Credit Monitoring Service

A credit monitoring service is offered by many credit card issuers and the three main credit bureaus that involves monitoring credit activity for cardholders. Customers who sign up for such a service pay a monthly fee and receive insurance coverage that will pay for losses (up to $1,000,000 in some cases) in the event of ID theft. Additional features of some services include regular access to credit scores and alerts regarding any new or suspicious credit activity.

Welfare Reform

Welfare reform refers to improving how a nation helps poor people. In the United States, the term was used to get Congress to enact the Personal Responsibility and Work Opportunity Act, which further reduced aid to the poor, to reduce government deficit spending without printing more money.

Bankruptcy

Bankruptcy is a legal proceeding involving a person or business that is unable to repay outstanding debts. All of the debtor's assets are measured and evaluated, then the assets are used to repay a portion of outstanding debt. Upon the successful completion of bankruptcy proceedings, the debtor is relieved of the debt obligations obtained prior to filing for bankruptcy.

Tarp Money

Troubled Asset Relief Program Tarp is a government program created in an attempt to curb the ongoing financial crisis of 2007-2008. The TARP gives the U.S. Treasury purchasing power of $700 billion to buy up bank debt. Opponents against TARP call it a bailout.
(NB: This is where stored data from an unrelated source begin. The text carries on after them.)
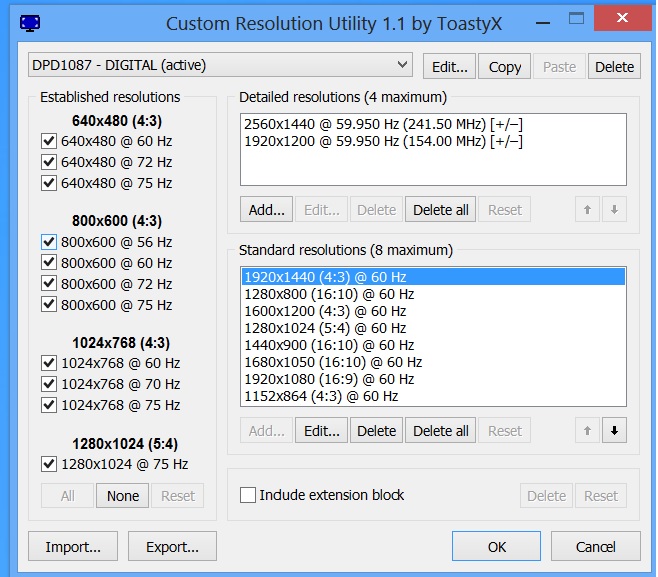Click the None button for established resolutions
This screenshot has width=658, height=577.
pos(122,496)
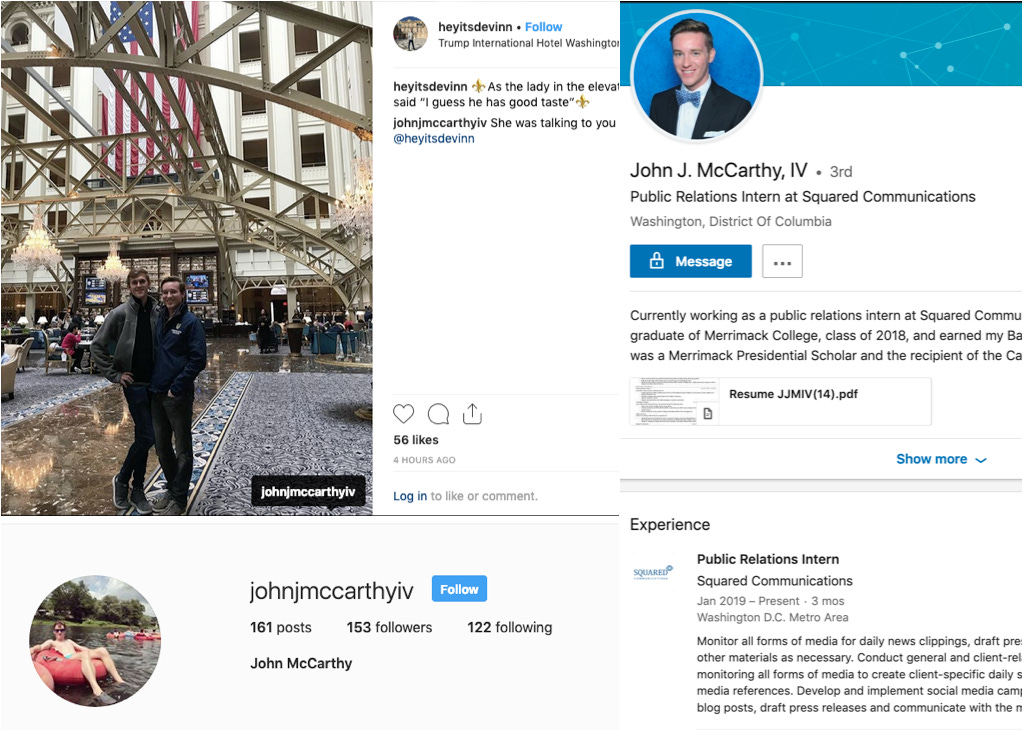Like the post with the heart icon

tap(403, 414)
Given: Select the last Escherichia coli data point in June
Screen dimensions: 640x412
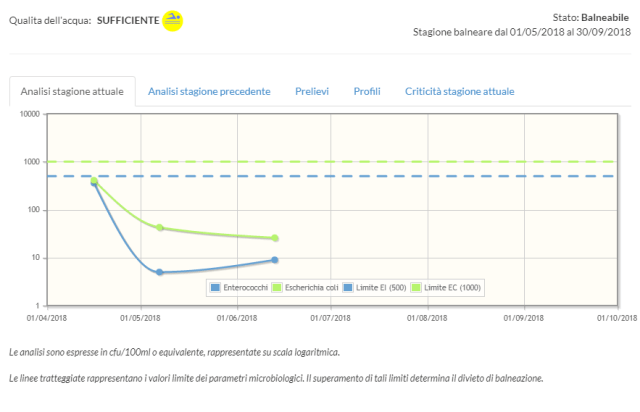Looking at the screenshot, I should (275, 238).
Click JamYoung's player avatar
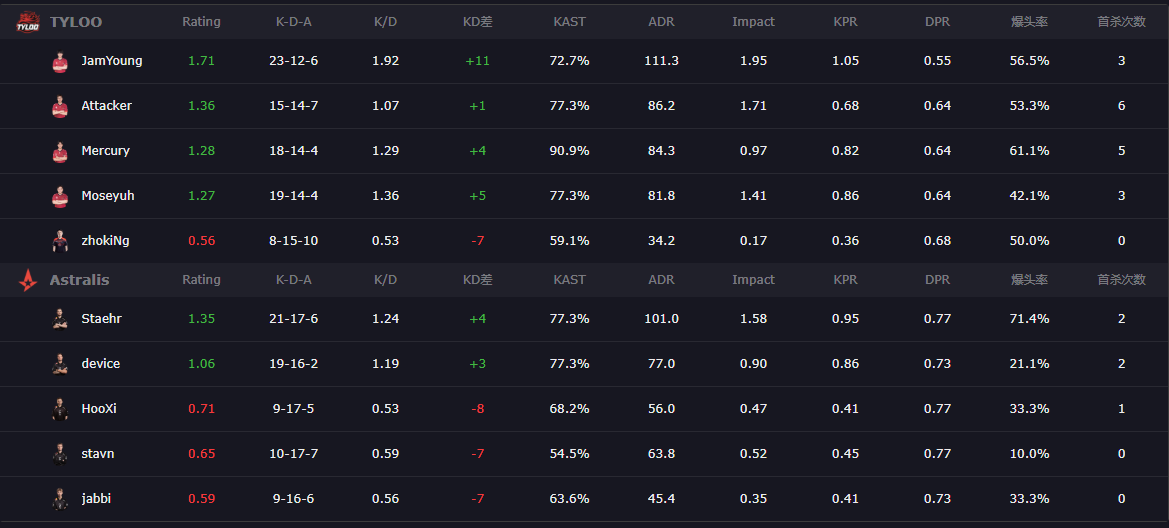Viewport: 1169px width, 528px height. click(x=60, y=62)
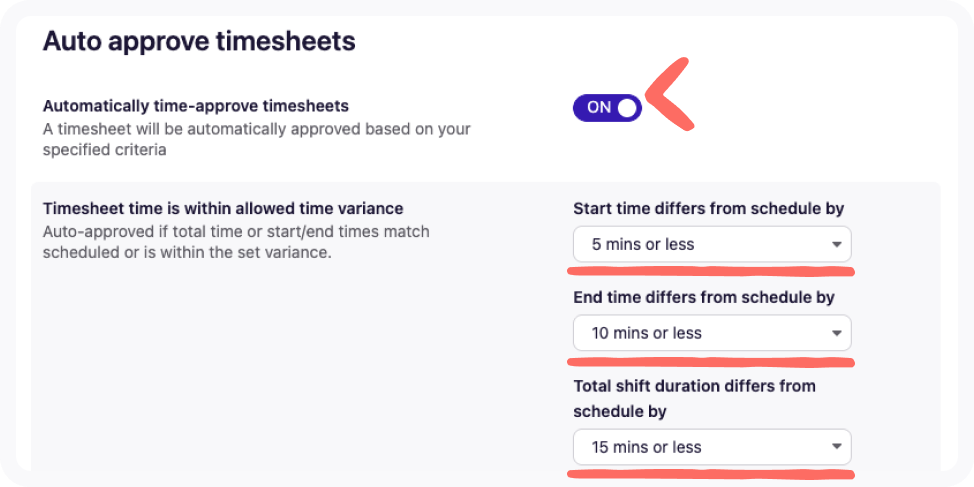Image resolution: width=974 pixels, height=487 pixels.
Task: Open the End time variance dropdown
Action: click(711, 333)
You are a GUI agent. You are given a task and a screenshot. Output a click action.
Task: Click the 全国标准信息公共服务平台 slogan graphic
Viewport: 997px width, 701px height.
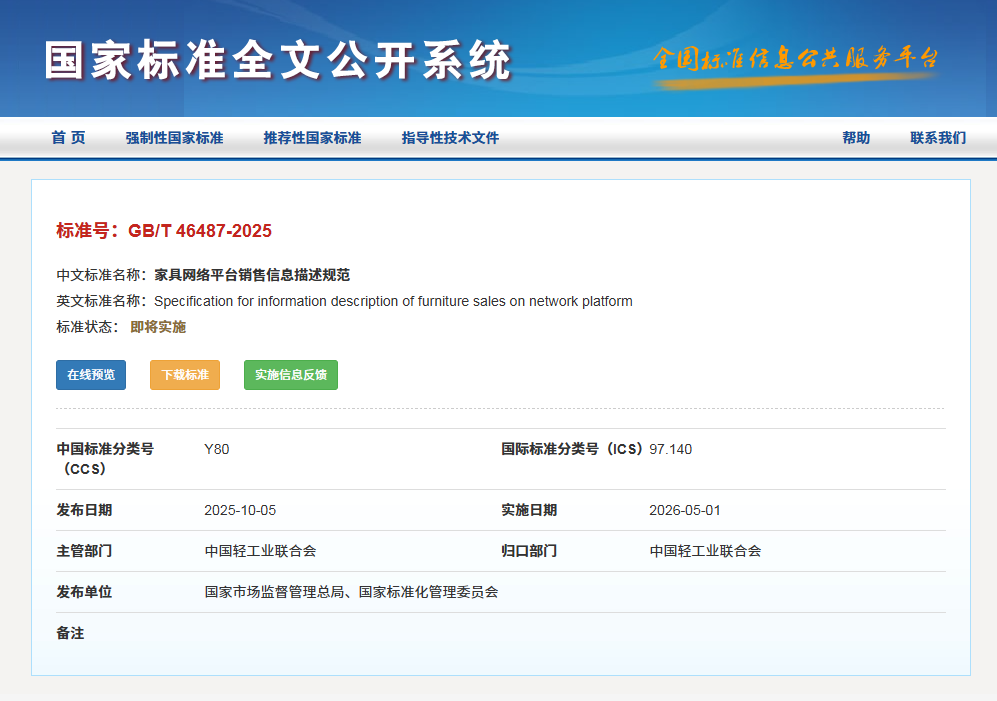(x=795, y=60)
Better Business Bureau (BBB)

The Better Business Bureau (BBB) aims to promote ethical business practices, leading to an environment where buyers and sellers can operate under a common understanding of trust. Through encouraging better practices on the part of the consumer and the business and setting proper marketplace standards, the BBB provides educational material regarding general and specific desirable business practices.